The justices of the U.S. Supreme Court ended a historic and momentous term this week.
Olivier Douliery
AFP via Getty Images
The justices of the U.S. Supreme Court ended a historic and momentous term this week.

Updated July 06, 2024 at 07:00 AM ET

The U.S. Supreme Court wrapped up an historic and momentous term this week, reshaping presidential powers by granting former President Donald Trump an immunity from prosecution that had been unimaginable to previous presidents.

Cast aside, among other precedents, was a legal opinion embraced by every Justice Department, Republican and Democratic, for more than a half century—a legal opinion that said presidents cannot be criminally prosecuted while in office, but can be held to account in court after leaving office. That’s why President Ford pardoned President Nixon after Nixon resigned, and why Nixon accepted the pardon. Both understood he would be prosecuted in connection with the Watergate scandal unless he was pardoned.
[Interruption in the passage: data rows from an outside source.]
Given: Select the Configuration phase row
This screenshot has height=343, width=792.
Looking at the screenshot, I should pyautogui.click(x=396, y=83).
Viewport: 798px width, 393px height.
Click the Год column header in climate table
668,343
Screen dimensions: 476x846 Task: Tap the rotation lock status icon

But all those assumptions — including the notion that presidents are not above the law — were called into question by the Supreme Court’s decision last Monday, written by Chief Justice John Roberts, and blasted by Justice Sonia Sotomayor in her dissent.
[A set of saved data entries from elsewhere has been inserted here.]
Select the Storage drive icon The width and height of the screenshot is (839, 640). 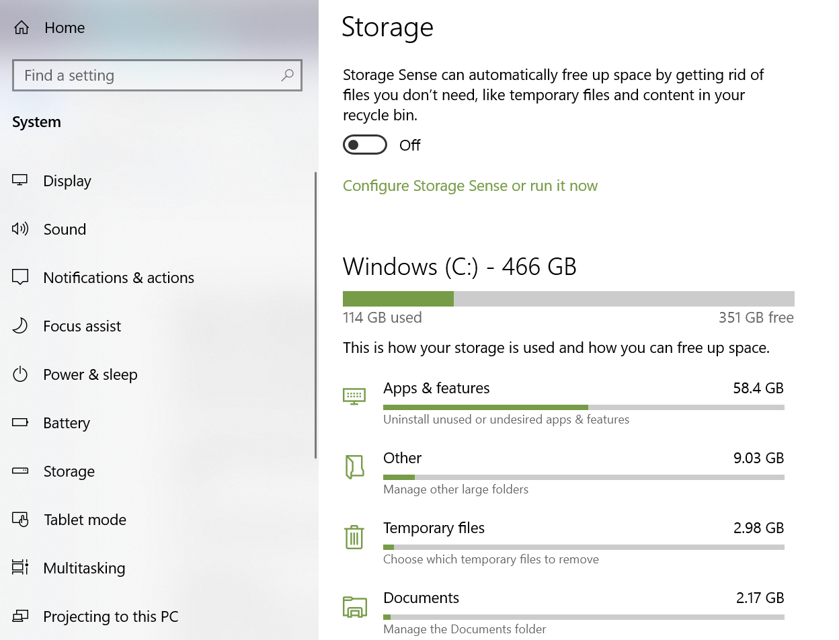(19, 471)
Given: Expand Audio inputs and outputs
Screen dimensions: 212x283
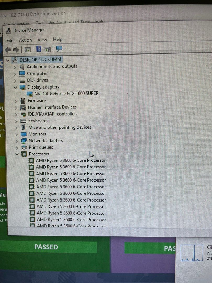Looking at the screenshot, I should (x=15, y=67).
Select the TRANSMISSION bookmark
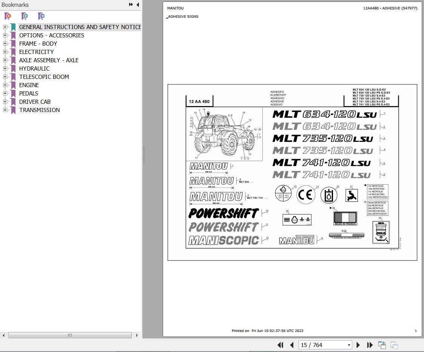The width and height of the screenshot is (424, 352). (x=40, y=110)
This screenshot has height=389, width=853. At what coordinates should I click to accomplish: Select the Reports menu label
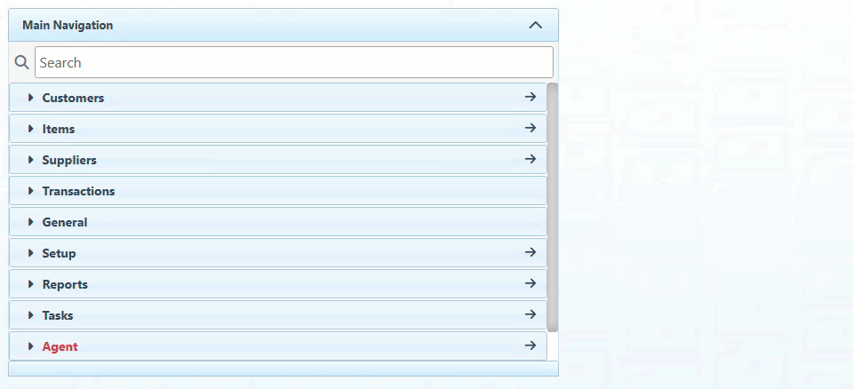(x=65, y=284)
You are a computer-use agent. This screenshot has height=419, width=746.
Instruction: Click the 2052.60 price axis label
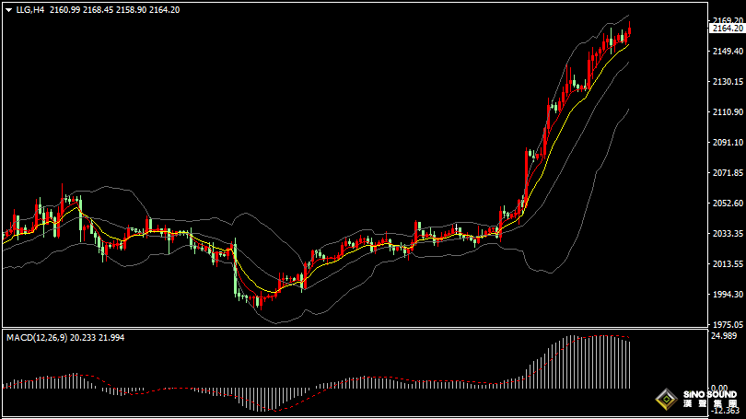tap(725, 203)
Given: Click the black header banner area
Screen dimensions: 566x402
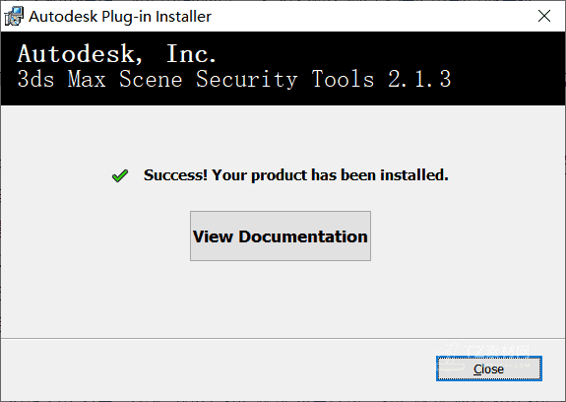Looking at the screenshot, I should pos(283,69).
For Roberts and the other conservatives on the court, the real threat was that presidents would be “enfeebled” if they could be prosecuted after leaving office for things they did while in office. And so Roberts crafted a decision that did three things: It totally immunized presidents from prosecution for their “core” acts as president; it granted them a presumption of immunity overall, including after leaving office; and it said there is no immunity for completely private acts.

For the three dissenters, Roberts’ opinion was an open invitation to criminal conduct by future presidents. In a rare oral dissent from the bench, Sotomayor spoke for nearly a half hour. Concluding without the usual “I respectfully dissent,” she said simply, “With fear for our democracy, I dissent.”
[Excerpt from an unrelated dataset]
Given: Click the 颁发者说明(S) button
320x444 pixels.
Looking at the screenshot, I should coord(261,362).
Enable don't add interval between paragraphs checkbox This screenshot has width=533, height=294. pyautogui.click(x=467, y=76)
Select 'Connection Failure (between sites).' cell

The immunity decision sent the election subversion case against Trump back to the trial judge to decide what charges would survive, thus guaranteeing that the former president would not face trial until after the election, if ever.

Indeed, for Trump, who during his tenure as president and afterward often railed against the court, this was a great Supreme Court term; he got everything he wanted, and sometimes more than his own lawyers asked for.

Justice Barrett breaks off from the court's conservatives

In addition to giving him practical immunity from prosecution, the court restored his name to the ballot in states that had banned him because of his participation in the Jan. 6 attempt to reverse Joe Biden’s electoral victory. While the justices were unanimous on the outcome, conservative Justice Amy Coney Barrett, the last of the Trump appointees, wrote separately to say that the majority had gone further than necessary in declaring that the Fourteenth Amendment's ban on insurrectionists in the government could only be enforced with additional congressional action, a point made also by the court’s three liberal justices. Or as University of Chicago law professor William Baude put it in an op-ed piece, the chief justice “concocted” a position not proposed by any of the lawyers in the case.

Barrett similarly broke off from the court’s other conservatives in the Trump immunity case; for her, the chief justice’s opinion went too far in barring evidence of wrongdoing by a president after he leaves office — for example, barring evidence that a president received millions of dollars in exchange for a pardon. The pardon is protected under the Constitution, she observed, but not the evidence of the bribe, and a bribe is what's illegal under federal law.

Her more subtle view of presidential power reflects, perhaps, her life experience. The court’s other conservatives spent much of their careers before becoming judges as acolytes of Republican presidents, toiling in the White House or the Justice Department, and viewing opposition party attacks as an assault on presidential power. All either grew up in Washington or came to D.C. as young men. Roberts was an associate counsel in the Reagan White House and a top Justice Department aide; Brett Kavanaugh worked in the George W. Bush administration as White House staff secretary, sitting just outside the Oval Office; and Neil Gorsuch was a teenager in the nation’s capital when his mother, Reagan appointee Anne Gorsuch, became the first agency director to be cited for contempt of Congress.

In contrast, Justice Barrett grew up in Louisiana and spent almost all of her professional life in academia at Notre Dame Law School in South Bend, Ind., far from the power politics of Washington.

So it may be unsurprising that she has a conservative, but different world view from the court’s other conservatives. Indeed, she wrote the dissent for herself and the court’s three liberals in two important cases. One was the court’s decision to block an EPA plan to curb air pollution that floats from one state to another.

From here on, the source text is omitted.